On the front of the card is a high-level description of the class, and the back of the card records the class name, responsibilities and collaborations (if any). An example of a CRC card for the Customer class in the Wheels system is shown in the following Figure. We can see from the figure that the Customer class has two responsibilities; it is able to carry out the first of these (Provide customer information) on its own, but in order to carry out the second responsibility (Keep track of hire transactions) it will have to collaborate with the Hire class.

CRC Card

Software developers find that the simplicity of CRC cards, their lack of detail, make them an ideal tool for exploring alternative ways of dividing responsibilities between classes. It's easy to scrap one design and start again without agonizing about the amount of work that is being discarded. Another way of exploring alternatives is to use sequence diagrams, which are discussed later in this chapter. In practice, however, sequence diagrams show too much detail and are too slow to draw to be useful for this purpose. They are much more useful for documenting the detail of design decisions once these have been reached using CRCs.

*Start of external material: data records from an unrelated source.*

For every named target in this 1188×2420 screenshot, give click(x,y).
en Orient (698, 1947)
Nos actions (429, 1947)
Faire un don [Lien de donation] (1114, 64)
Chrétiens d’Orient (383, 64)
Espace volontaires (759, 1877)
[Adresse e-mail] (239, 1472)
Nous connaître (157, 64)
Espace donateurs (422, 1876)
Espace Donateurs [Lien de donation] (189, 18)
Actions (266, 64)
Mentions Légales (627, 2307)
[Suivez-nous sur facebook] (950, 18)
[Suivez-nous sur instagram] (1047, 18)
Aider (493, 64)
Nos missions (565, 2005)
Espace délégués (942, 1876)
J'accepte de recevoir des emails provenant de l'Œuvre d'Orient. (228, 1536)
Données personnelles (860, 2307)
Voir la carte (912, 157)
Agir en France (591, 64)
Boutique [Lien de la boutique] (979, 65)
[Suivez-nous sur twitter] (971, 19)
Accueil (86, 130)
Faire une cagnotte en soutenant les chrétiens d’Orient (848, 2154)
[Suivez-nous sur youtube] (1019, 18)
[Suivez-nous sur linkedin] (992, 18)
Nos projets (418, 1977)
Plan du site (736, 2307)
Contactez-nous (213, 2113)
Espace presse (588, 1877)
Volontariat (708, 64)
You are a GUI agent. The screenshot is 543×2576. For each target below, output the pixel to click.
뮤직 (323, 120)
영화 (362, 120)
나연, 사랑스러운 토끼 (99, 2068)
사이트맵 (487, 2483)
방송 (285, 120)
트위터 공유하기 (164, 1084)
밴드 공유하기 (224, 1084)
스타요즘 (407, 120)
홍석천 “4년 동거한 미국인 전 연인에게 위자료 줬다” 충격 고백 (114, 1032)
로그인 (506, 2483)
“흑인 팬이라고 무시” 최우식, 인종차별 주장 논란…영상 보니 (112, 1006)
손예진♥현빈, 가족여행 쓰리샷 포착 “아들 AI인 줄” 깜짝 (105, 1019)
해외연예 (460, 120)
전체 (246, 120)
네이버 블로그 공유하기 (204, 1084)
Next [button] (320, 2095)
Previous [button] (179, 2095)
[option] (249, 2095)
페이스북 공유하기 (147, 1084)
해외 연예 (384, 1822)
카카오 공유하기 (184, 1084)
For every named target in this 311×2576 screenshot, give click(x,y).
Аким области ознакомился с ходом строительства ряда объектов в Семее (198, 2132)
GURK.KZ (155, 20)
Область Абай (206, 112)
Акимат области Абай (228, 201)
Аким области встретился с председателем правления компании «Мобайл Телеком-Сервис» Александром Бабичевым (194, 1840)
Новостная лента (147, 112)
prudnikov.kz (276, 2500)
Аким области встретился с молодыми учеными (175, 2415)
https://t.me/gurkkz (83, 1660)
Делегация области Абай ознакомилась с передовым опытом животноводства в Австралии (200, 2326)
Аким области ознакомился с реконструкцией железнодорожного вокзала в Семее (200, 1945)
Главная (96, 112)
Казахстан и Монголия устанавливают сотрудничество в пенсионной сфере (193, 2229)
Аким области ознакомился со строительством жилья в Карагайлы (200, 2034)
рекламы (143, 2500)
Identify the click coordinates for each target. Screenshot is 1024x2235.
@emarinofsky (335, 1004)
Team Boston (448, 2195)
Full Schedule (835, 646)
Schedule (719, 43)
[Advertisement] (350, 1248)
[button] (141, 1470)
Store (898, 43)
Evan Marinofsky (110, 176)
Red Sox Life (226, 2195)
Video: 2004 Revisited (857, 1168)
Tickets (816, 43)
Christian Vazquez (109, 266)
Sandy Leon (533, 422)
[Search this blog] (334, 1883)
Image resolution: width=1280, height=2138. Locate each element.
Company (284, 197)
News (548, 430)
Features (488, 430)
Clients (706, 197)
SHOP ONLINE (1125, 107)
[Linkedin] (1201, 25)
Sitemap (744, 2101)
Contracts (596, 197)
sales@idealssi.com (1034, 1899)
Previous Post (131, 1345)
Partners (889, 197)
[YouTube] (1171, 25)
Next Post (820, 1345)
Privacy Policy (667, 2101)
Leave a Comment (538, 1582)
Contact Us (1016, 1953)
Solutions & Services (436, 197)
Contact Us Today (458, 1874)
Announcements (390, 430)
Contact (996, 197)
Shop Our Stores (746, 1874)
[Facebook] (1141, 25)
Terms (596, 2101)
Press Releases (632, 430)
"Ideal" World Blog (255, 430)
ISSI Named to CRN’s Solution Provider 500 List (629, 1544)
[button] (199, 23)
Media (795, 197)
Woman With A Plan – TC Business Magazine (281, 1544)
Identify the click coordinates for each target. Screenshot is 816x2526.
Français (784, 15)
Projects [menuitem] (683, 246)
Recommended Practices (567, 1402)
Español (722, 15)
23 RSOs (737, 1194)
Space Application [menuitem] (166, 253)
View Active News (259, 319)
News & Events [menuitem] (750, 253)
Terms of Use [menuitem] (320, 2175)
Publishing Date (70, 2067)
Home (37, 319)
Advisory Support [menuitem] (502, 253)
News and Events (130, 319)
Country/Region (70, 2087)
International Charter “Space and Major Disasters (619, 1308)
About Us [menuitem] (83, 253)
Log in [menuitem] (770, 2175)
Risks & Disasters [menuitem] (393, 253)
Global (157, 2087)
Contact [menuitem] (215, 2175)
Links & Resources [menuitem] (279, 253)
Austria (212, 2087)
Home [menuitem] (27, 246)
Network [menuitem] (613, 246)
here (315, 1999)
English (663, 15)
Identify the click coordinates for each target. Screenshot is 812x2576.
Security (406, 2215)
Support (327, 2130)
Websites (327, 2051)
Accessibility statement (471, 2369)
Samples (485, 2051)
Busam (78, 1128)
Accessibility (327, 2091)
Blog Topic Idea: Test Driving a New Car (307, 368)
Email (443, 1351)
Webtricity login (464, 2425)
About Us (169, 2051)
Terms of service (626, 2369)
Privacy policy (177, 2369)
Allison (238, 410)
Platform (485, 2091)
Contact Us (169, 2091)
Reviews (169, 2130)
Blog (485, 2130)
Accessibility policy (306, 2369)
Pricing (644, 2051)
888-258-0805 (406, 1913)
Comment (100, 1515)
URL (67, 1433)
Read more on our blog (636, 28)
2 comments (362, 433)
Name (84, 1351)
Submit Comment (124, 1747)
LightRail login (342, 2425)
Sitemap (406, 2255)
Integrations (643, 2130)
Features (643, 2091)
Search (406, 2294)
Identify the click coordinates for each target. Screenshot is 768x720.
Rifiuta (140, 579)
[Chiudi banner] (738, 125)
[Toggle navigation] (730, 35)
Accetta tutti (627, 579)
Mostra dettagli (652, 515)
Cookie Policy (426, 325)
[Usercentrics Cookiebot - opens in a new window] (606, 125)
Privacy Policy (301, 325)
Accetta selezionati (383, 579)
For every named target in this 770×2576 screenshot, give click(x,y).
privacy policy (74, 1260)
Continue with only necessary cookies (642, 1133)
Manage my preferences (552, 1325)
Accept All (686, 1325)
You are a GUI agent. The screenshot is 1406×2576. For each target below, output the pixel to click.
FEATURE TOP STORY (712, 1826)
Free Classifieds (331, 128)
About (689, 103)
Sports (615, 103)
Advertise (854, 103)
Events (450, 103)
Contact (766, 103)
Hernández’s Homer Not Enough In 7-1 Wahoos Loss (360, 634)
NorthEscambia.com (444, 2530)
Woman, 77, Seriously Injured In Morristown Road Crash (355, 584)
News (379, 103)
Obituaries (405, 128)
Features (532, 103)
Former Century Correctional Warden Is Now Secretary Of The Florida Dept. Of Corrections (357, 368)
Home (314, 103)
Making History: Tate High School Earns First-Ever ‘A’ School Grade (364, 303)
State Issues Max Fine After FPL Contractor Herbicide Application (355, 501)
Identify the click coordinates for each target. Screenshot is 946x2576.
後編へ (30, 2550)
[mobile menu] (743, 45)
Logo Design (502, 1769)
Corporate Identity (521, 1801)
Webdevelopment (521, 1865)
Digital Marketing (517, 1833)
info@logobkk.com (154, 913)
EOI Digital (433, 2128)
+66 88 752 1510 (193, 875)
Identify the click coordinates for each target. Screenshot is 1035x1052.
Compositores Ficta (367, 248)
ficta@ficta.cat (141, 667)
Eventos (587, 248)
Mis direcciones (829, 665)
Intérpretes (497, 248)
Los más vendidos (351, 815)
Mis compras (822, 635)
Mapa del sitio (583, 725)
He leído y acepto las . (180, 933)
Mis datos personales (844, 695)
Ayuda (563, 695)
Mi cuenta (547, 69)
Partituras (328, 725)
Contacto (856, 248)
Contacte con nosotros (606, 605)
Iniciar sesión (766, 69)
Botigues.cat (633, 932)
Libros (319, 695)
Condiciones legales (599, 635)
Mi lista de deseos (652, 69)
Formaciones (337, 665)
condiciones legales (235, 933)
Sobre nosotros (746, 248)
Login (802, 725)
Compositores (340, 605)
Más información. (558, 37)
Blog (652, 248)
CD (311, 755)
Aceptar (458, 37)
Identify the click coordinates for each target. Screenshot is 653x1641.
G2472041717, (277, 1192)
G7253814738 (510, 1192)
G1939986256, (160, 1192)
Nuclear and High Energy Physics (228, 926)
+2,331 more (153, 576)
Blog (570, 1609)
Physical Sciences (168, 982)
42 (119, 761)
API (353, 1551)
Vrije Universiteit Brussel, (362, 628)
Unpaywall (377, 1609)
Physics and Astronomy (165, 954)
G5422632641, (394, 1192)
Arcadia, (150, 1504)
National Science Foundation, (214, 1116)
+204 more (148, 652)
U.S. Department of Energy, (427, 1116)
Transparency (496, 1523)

This size of card (1ocm x 15cm) is used rather than a sheet of A4 paper to encourage system developers to restrict the size of each class in terms of the number of its responsibilities. Good object-oriented design depends on having small cohesive classes, each of which has limited, but well-defined functionality. The CRC card also encourages developers to specify responsibilities at a high level rather than write lots of low-level operations. The general rule is that no class should have more than three or four responsibilities.

Interaction diagrams

We have already mentioned in Chapter 4 that objects collaborate to achieve the functionality required of them by sending messages. Interaction diagrams model the messaging between a collaboration of objects that will take place in the execution of a specific scenario.

By the time we come to do the interaction diagrams we have already done a lot of analysis: we know what the system has to do, we know about the classes and attributes, and we have had our first real ideas about the nature of the relationships between classesthey have to be able to support the collaborations between objects that we specified in the CRC analysis.

Sequence diagrams

When students who are new to object-oriented technology, especially those who have been trained in procedural methods, first meet object-oriented code, they are staggered by the way the flow of control jumps about on the page. In procedural programming, the sequence of execution proceeds in an orderly fashion from the top of a page of code to the bottom, with only the odd jump off to a procedure. Quite the opposite happens in the execution of an objectoriented program; the sequence of control jumps from object to object in an apparently random manner. This is because, while the code is structured into classes, the sequence of events is dictated by the use case scenarios. Even for those experienced in object technology, it is very hard to follow the overall flow of control in object-oriented code. Programmers, maintainers and developers need a route map to guide them; this is provided by the sequence diagram.

Sequence diagrams show clearly and simply the flow of control between objects required to execute a scenario. A scenario outlines the sequence of steps in one instance of a use case from the user's side of the computer screen, a sequence diagram shows how these steps translate into messaging between objects on the computer's side of the screen.